For a new interpretive approach, one that would reveal the poetic function of this convention, I have looked in two directions: first, to the formulaic method of composition, that is, to what we recognize as particular to the Homeric poems, and second, to structuralist theory of convention in general and verisimilitude in particular. Contemporary theory illuminates the particularities of the ancient genre, while the need to be consistent with ancient compositional technique prevents anachronistic application of the modern generalization. In this case, formulaic composition and structuralist theory converge in a re-interpretation of the suspension of temporal realism as the technique by which the Iliad creates the time of the tapestry, the time of Helen’s web. By transcending the limit of any single historical moment, the temporality of tapestry measures the dimension of Achilles’ κλέος ἄφθιτον “unperishing epic fame.” This understanding of Homeric “meta-temporality” makes it possible to re-appraise the artistry of the central Battle Books, to see how they prove both the temporal transcendence and—through the Διὸς ἀπάτη “deception of Zeus”—the generic vulnerability of the κλέα ἀνδρῶν “famous deeds of men.”
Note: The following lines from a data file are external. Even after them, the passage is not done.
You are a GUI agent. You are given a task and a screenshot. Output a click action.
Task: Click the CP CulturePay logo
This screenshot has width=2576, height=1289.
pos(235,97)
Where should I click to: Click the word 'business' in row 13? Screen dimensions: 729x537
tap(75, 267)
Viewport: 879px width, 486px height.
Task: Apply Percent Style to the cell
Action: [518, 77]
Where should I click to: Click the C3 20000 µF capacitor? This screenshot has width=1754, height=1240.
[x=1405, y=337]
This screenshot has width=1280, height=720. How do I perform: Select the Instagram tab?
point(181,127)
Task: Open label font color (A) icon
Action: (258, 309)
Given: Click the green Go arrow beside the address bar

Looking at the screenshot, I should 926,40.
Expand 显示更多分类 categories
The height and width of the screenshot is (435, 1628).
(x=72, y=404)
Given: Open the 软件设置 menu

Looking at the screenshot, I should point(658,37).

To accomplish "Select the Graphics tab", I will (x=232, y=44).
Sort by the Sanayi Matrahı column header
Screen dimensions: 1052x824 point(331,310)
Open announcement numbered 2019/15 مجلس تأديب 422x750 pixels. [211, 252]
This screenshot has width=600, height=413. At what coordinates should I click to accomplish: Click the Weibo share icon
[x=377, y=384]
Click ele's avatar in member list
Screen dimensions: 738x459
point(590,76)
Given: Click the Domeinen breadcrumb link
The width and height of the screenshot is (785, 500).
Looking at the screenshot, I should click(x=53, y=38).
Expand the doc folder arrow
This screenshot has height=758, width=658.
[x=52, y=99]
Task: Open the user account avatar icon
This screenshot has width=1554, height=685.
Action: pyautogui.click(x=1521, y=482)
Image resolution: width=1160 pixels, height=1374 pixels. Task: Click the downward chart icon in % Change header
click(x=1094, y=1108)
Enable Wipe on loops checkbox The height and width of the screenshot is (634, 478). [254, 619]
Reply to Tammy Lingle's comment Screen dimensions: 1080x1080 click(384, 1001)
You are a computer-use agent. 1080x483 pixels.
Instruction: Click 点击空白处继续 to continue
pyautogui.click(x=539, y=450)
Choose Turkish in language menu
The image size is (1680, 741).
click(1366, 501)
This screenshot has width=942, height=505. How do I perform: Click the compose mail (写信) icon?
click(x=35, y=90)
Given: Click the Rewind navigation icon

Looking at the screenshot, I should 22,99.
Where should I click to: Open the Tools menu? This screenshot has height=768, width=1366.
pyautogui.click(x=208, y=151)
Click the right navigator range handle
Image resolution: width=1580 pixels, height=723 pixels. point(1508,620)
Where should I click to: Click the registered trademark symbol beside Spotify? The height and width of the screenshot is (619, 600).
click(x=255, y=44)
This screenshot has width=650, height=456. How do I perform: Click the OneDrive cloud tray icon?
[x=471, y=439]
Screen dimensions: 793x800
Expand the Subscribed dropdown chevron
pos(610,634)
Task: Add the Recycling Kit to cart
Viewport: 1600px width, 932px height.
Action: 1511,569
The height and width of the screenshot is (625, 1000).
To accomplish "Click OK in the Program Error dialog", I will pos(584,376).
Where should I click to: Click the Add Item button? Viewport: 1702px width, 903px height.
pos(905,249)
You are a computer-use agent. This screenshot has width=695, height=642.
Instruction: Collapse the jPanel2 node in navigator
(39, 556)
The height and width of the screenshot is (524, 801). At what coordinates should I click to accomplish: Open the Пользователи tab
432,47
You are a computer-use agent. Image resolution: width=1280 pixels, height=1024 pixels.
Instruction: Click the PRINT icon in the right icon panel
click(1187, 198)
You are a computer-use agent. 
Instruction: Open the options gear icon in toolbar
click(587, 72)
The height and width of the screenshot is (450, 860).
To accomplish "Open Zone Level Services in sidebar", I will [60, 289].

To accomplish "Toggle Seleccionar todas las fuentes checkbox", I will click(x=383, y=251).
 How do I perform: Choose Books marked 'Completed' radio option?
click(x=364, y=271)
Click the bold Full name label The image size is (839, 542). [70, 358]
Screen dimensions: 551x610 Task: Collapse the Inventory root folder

Structuralist theory of verisimilitude contributes first of all by revealing the breadth of this critical category. Particularly in the work of Gérard Genette it becomes clear that to question the verisimilitude of a text is to ask nothing less than what it means and what we, or any culture of readers, believe a literary text can or ought to mean. [12] The answer to the question of verisimilitude {45|46} comes, according to this view, from the text itself initially, from its several conventions that together make up a literary genre or “truth” or “world” that readers, then, must learn to recognize. Any literary practice becomes legible when we can recognize its verisimilitude, that is, what genre or world or truth it is about. On the basis of this understanding of the term, Genette and others are able to categorize periods and types of literature according to the level or levels of verisimilitude they include and to specify the conventions that create each level. In their determination of these so-called levels, these critics are aided by a fundamental tenet of the structuralist theory of language, namely, that linguistic signs make their meaning not by reference to external things but by their differential relations with other signs. Consciousness of this fact makes structuralists especially sensitive to the ways in which poetic texts “are about,” so to speak, their relations with other texts and thereby are also “about” the poetic process itself. As a result, their analyses are able to show how a given text bears a multi-leveled or complex verisimilitude, a manifold world or truth that could include, for example, the combination of qualities that Aristarchus saw in formulaic epithets, both the historical, the universal, and the poetic.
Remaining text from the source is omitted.